But whatever the merits of this change, there is no doubt about its effects. Most trainee teachers know hardly anything about grammar.
When John Williamson and Frank Hardman, of the University of
Newcastle Department of Education, tested the grammatical knowledge of a hundred new students on their primary PGCE course, they found that half of them had no idea of what a preposition or conjunction was, only one in five could explain what a subordinate clause was and only one in ten the difference between a clause and a phrase. The good news is that all but ten could recognise a verb, an adjective and a subject - but rejoicing at this would be like celebrating the discovery that most trainee teachers could multiply 3 x 4!

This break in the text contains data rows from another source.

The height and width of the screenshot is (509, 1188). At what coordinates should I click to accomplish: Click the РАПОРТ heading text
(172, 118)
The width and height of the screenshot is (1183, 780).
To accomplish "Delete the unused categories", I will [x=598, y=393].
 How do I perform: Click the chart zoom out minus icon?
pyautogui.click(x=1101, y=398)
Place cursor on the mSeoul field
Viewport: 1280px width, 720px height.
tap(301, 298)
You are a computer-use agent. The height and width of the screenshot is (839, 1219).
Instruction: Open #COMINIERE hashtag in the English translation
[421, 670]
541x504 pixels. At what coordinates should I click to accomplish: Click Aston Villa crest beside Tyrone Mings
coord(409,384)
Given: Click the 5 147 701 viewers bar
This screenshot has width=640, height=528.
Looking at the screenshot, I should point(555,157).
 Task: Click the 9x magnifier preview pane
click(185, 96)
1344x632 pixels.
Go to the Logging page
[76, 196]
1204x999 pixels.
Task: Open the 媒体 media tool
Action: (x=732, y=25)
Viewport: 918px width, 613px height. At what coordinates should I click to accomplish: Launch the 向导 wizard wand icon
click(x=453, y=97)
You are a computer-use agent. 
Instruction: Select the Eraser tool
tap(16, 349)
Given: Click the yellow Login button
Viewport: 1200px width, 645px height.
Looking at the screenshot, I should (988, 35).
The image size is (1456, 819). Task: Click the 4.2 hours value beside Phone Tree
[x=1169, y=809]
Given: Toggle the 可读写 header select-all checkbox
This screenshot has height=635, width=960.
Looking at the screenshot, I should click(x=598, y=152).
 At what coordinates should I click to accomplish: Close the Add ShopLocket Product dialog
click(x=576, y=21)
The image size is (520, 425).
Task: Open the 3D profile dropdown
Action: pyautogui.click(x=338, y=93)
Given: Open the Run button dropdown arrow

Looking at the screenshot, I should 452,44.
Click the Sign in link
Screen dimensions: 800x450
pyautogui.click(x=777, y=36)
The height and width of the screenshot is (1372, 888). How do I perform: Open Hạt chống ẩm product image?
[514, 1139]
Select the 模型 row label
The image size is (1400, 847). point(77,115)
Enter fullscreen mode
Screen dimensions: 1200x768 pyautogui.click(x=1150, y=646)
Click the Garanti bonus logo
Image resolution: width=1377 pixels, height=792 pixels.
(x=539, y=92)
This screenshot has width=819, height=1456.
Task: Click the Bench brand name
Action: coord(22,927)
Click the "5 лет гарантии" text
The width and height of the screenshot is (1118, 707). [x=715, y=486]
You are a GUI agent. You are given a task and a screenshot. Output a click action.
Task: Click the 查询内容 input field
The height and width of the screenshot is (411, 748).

In this situation, is the National Curriculum realistic? The answer is obvious. How can a teacher who herself struggles with the ideas
`clause' and `phrase' teach children `to develop their understanding of the grammar of complex sentences, including clauses and phrases'?
But why should we assume that this situation is permanent? Teachers are just as capable of learning as children are, and can certainly grasp some of the more abstract ideas of grammar much more easily because of their intellectual maturity. This raises two questions.
Would the National Curriculum be realistic if teachers did know a lot more grammar?
What should teachers concentrate on while they are learning?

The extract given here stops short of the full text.